Proc. IAHS, 379, 83-87, 2018
https://doi.org/10.5194/piahs-379-83-2018
© Author(s) 2018. This work is distributed under
the Creative Commons Attribution 4.0 License.

Pre-conference publication 05 Jun 2018

Pre-conference publication | 05 Jun 2018

Methodology to explore emergent behaviours of the interactions between water resources and ecosystem under a pluralistic approach

Glenda García-Santos1, Mariana Madruga de Brito2, Britta Höllermann2, Linda Taft2, Adrian Almoradie2, and Mariele Evers2 Glenda García-Santos et al.
  • 1Department of Geography and Regional Studies, Alpen-Adria-University Klagenfurt, Klagenfurt, 9020, Austria
  • 2Department of Geography, University of Bonn, Bonn, 53115, Germany

Abstract.

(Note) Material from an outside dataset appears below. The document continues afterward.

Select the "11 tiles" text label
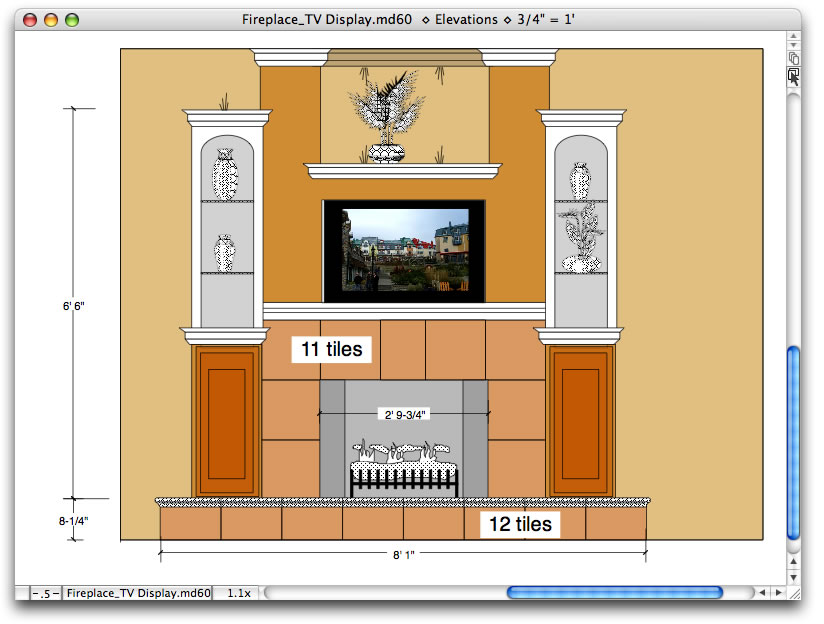Screen dimensions: 824x624 pyautogui.click(x=331, y=349)
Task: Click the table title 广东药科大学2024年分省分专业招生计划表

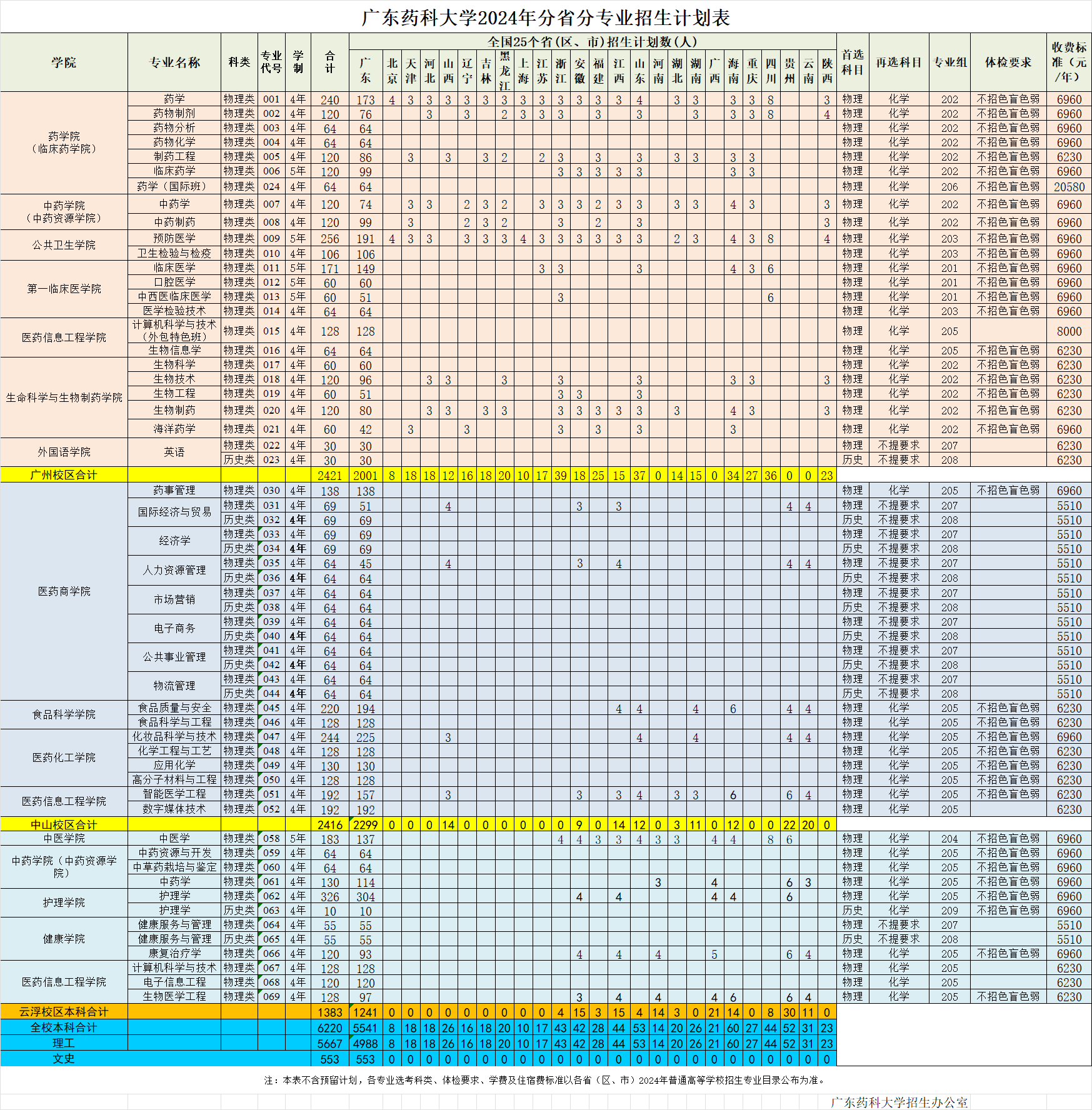Action: (x=545, y=18)
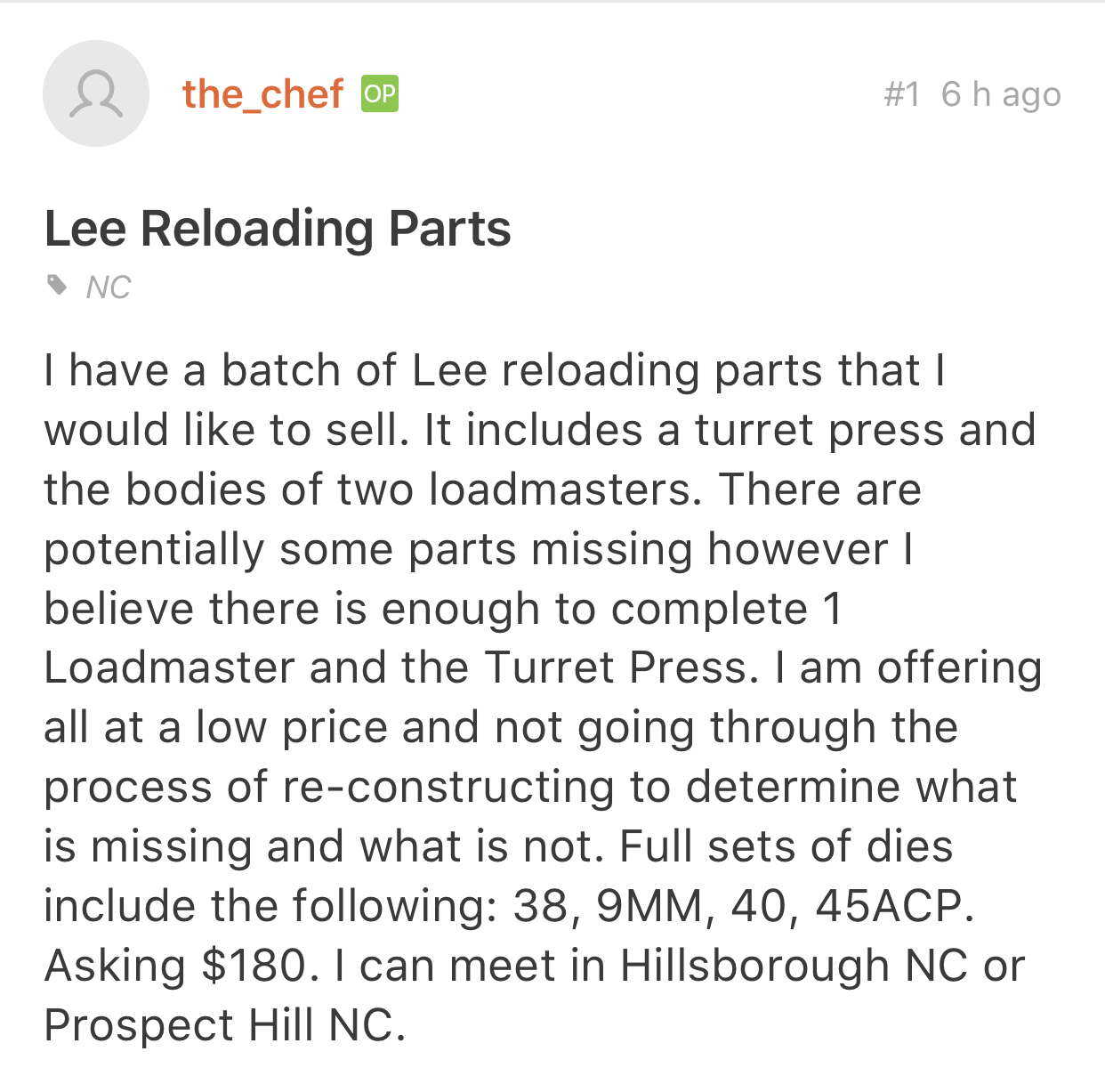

Understanding the interactions between water resources and its social dimensions is crucial for an effective and sustainable water management. The identification of sensitive control variables and feedback loops of a specific human-hydro-scape can enhance the knowledge about the potential factors and/or agents leading to the current water resources and ecosystems situation, which in turn supports the decision-making process of desirable futures. Our study presents the utility of a system dynamics modeling approach for water management and decision-making for the case of a forest ecosystem under risk of wildfires. We use the pluralistic water research concept to explore different scenarios and simulate the emergent behaviour of water interception and net precipitation after a wildfire in a forest ecosystem. Through a case study, we illustrate the applicability of this new methodology.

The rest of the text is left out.